(RxWiki News) How old were you when you hit menopause? If your answer was younger than 40, you may be at risk of one common condition.
In a new study from Greece, researchers linked a woman's age at menopause onset and the length of her reproductive period to her likelihood of postmenopausal depression. Women in this study who began menopause at age 40 or older were half as likely as those who began earlier to develop depression after menopause.
Researchers explained that an older age at menopause onset and a longer reproductive period means a longer exposure to hormones called endogenous estrogens. These hormones are at peak production in a woman's body during the reproductive years. They decline in the years after menopause.
"This [study] suggests a potentially protective effect of increasing duration of exposure to endogenous estrogens as assessed by age at menopause as well as by the duration of the reproductive period," wrote lead study author Eleni Th. Petridou, MD, PhD, of the National and Kapodistrian University of Athens, and colleagues.
For this study, Dr. Petridou and team looked at 14 studies on a total of 67,714 women.
Entering menopause at age 40 or older was tied to a 50 percent lower risk of depression than entering it younger. With each two-year increase in age at menopause onset, these women also saw a 5 percent lower risk of developing severe depression.

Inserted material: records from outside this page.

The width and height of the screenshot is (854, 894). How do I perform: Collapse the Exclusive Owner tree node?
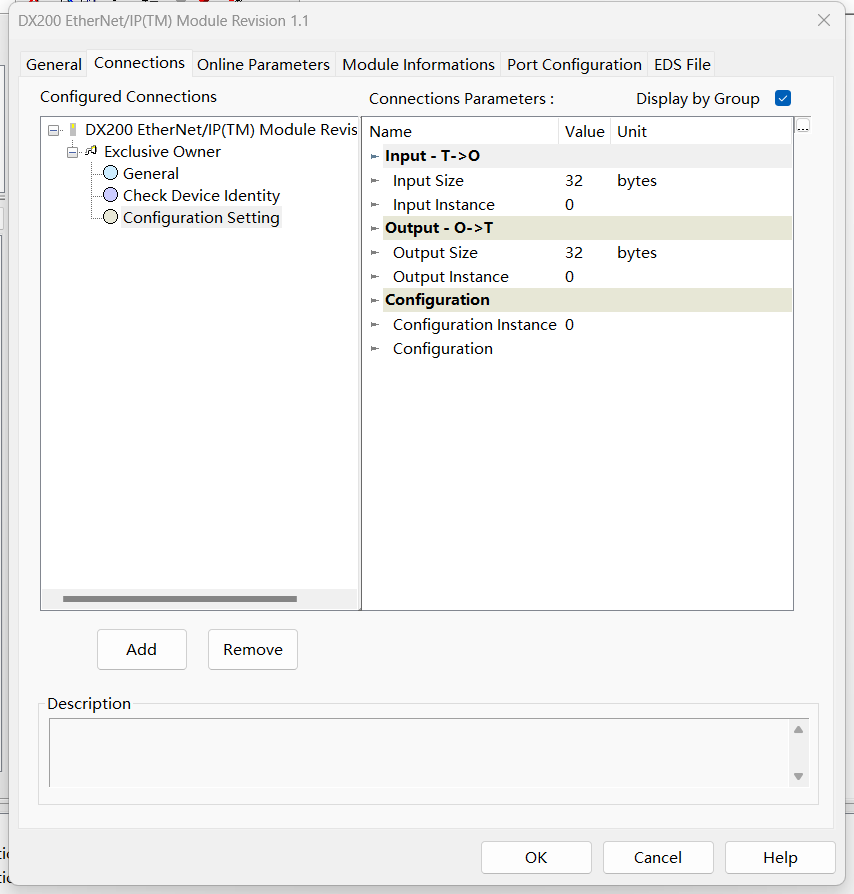click(72, 153)
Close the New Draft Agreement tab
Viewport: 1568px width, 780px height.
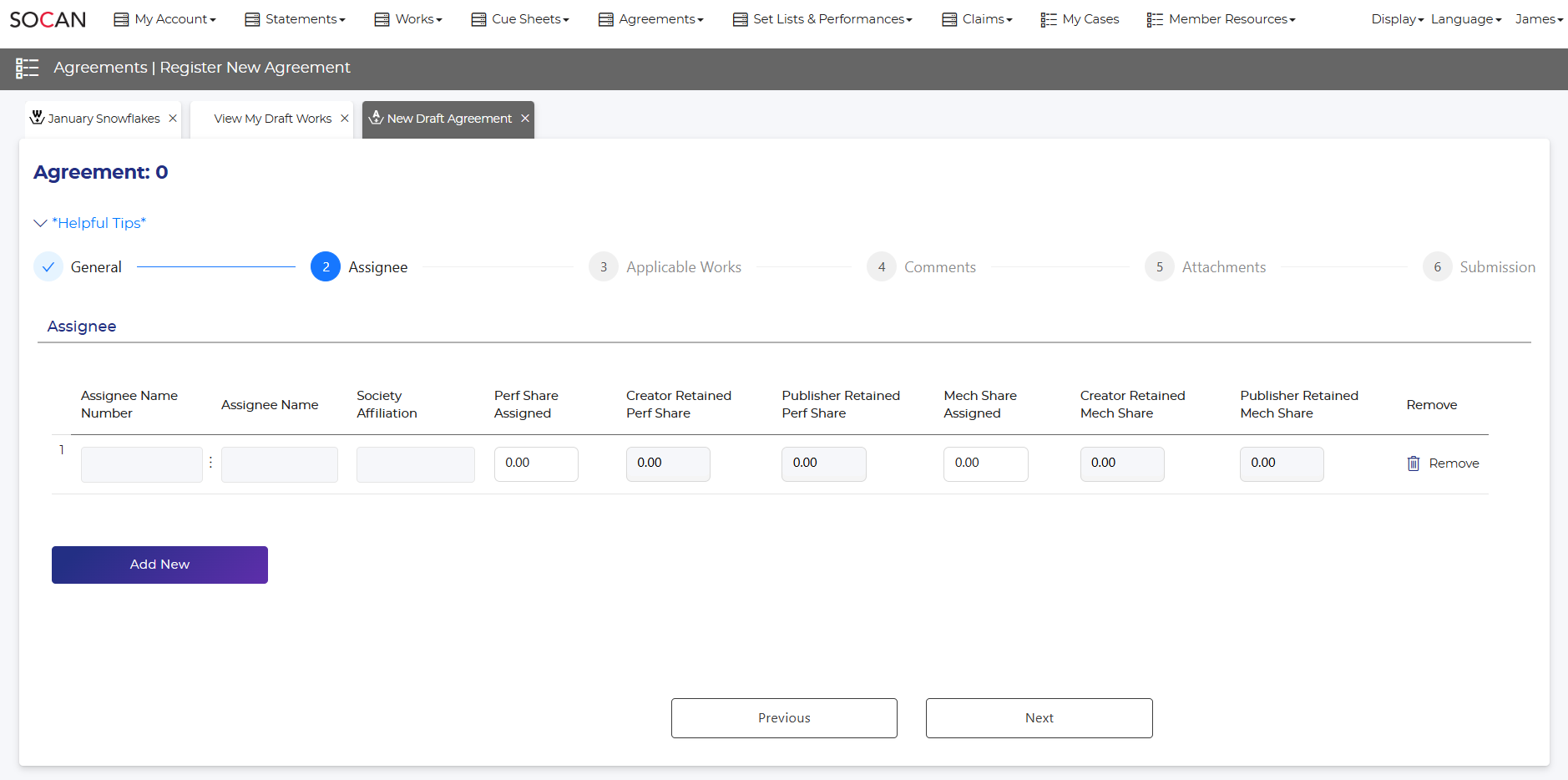coord(525,119)
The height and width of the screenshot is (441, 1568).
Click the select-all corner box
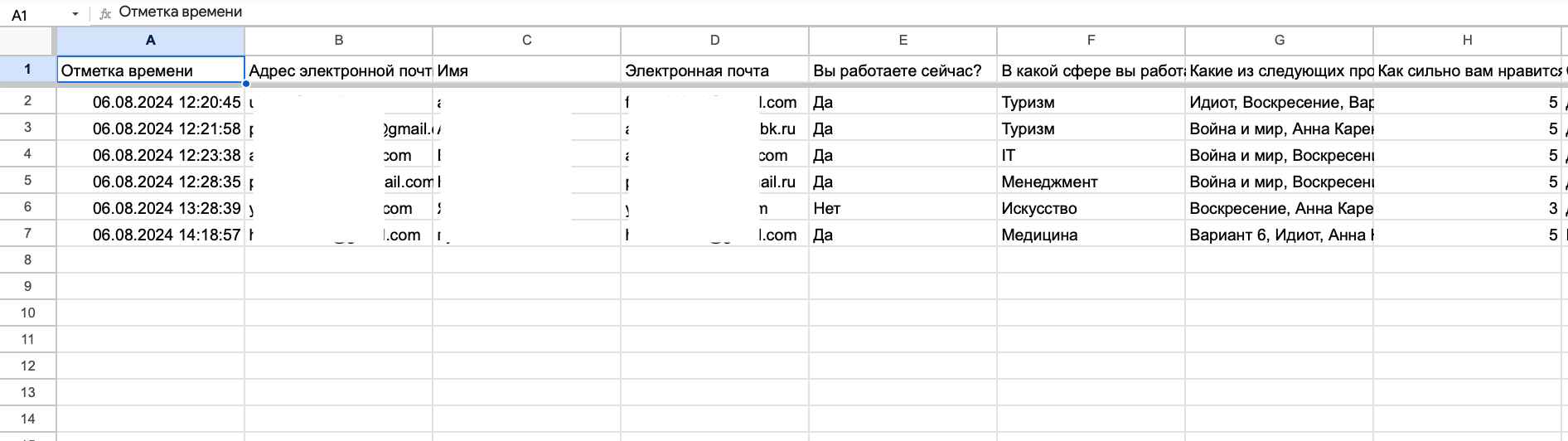click(x=27, y=41)
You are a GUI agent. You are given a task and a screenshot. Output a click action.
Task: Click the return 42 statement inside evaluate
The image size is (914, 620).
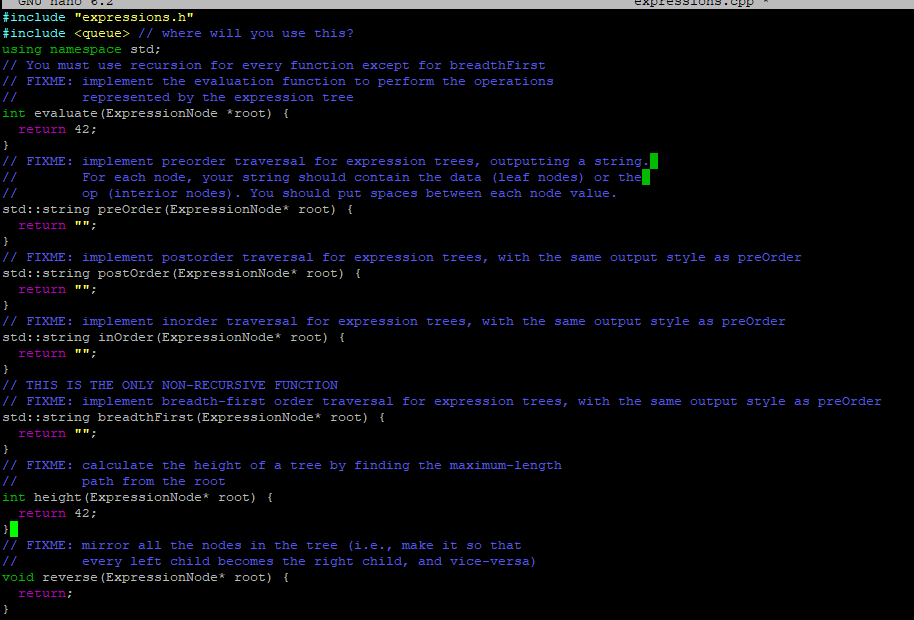click(x=55, y=128)
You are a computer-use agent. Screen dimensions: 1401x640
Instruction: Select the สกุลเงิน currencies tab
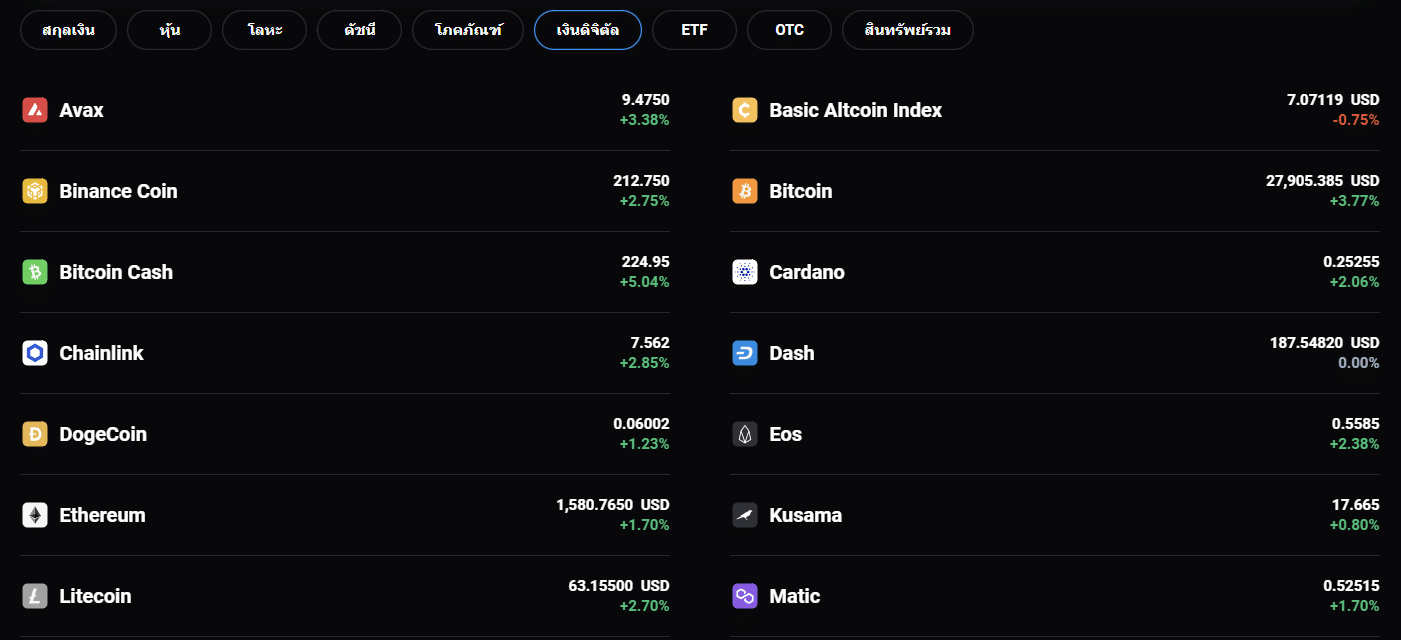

Dr. Petridou and team said these findings could allow doctors to identify those women at higher risk of depression who may benefit from counseling or hormone replacement therapy.
However, in an editorial about this study, Hadine Joffe, MD, director of the Women’s Hormone and Aging Research Program at Harvard University, and Joyce T. Bromberger, PhD, a professor of epidemiology at the University of Pittsburgh, cautioned that more research is still needed before any recommendations can be made.
"This [study] is a commendable effort to expand thinking about the role of lifetime exposure to reproductive hormones in the occurrence of postmenopausal depression," Drs. Joffe and Bromberger wrote. "[But] more evidence ... is required to support use of hormonal therapy as a therapeutic approach to protecting against postmenopausal depression."
This study was published Jan. 6 in the journal JAMA Psychiatry.
No funding sources or conflicts of interest were disclosed.